**Source material**:
++++++

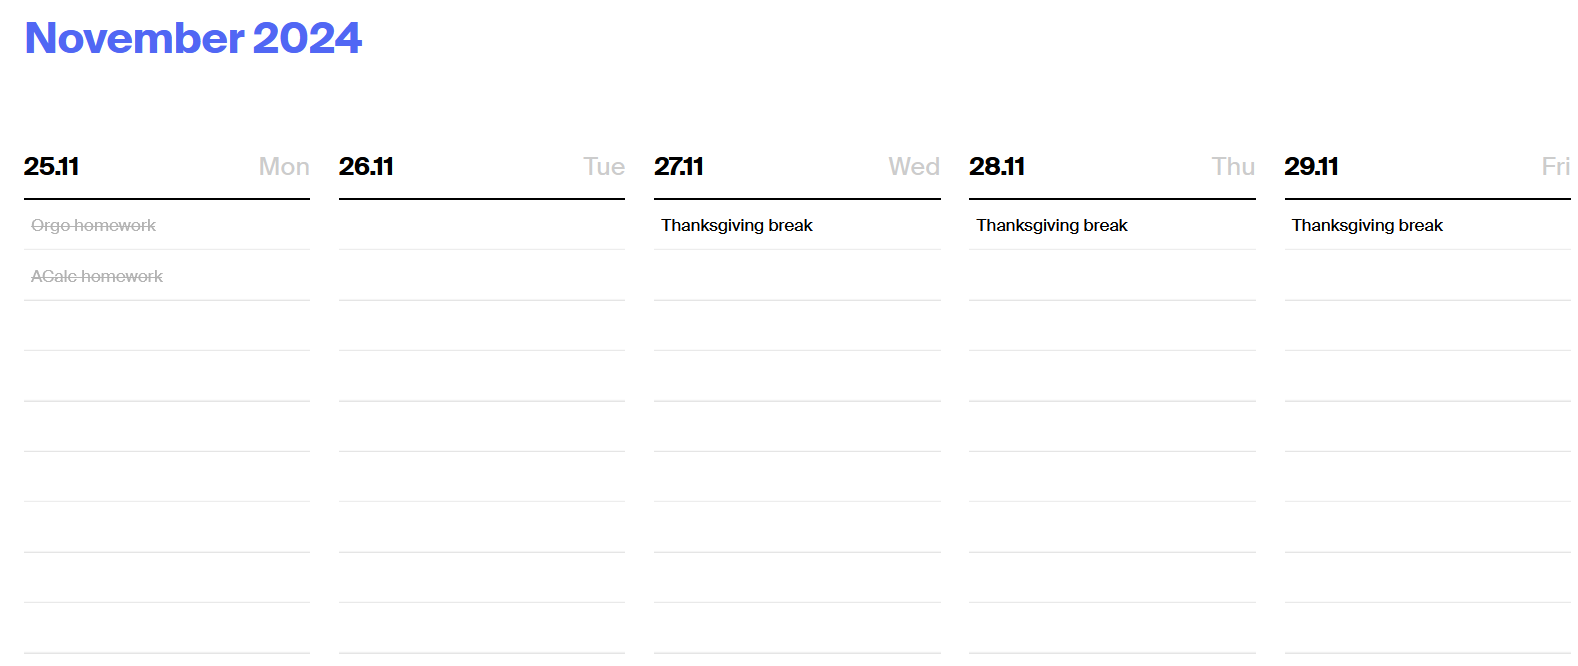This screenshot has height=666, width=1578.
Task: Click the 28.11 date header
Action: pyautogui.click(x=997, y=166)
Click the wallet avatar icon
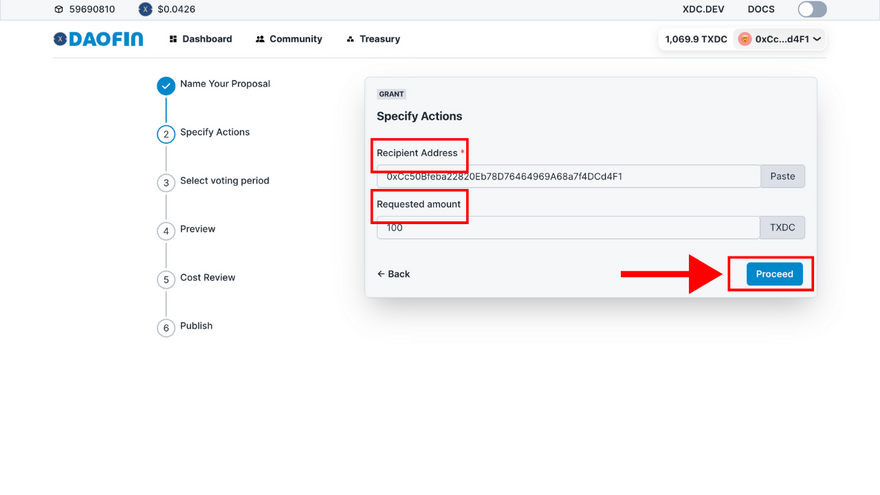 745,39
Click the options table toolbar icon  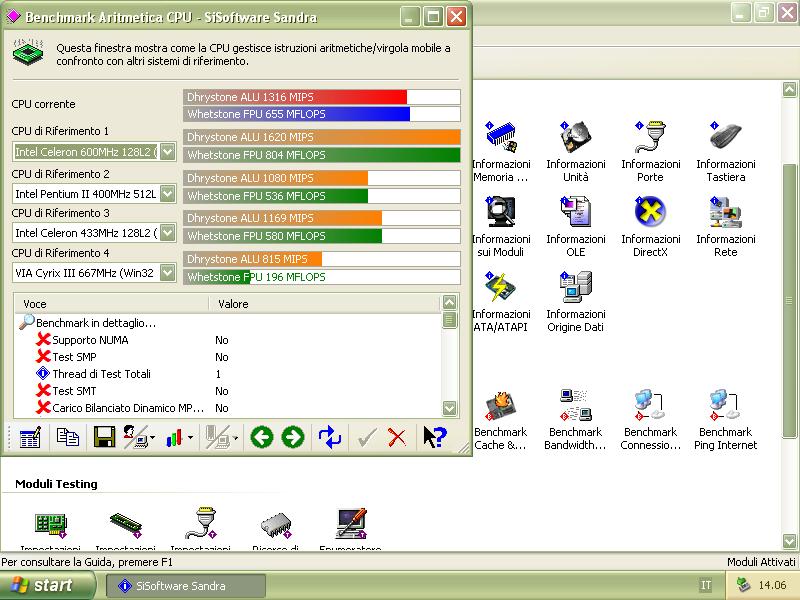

++++++

**What the task asks**: Please rewrite every one of the rows above, replacing "icon" with "button" and leaving everything else unchanged. Leave the pictures out of your answer.

**Task solution**:
This screenshot has height=666, width=1578.
Task: Click the 28.11 date header
Action: pyautogui.click(x=997, y=166)
Click the wallet avatar button
 745,39
Click the options table toolbar button  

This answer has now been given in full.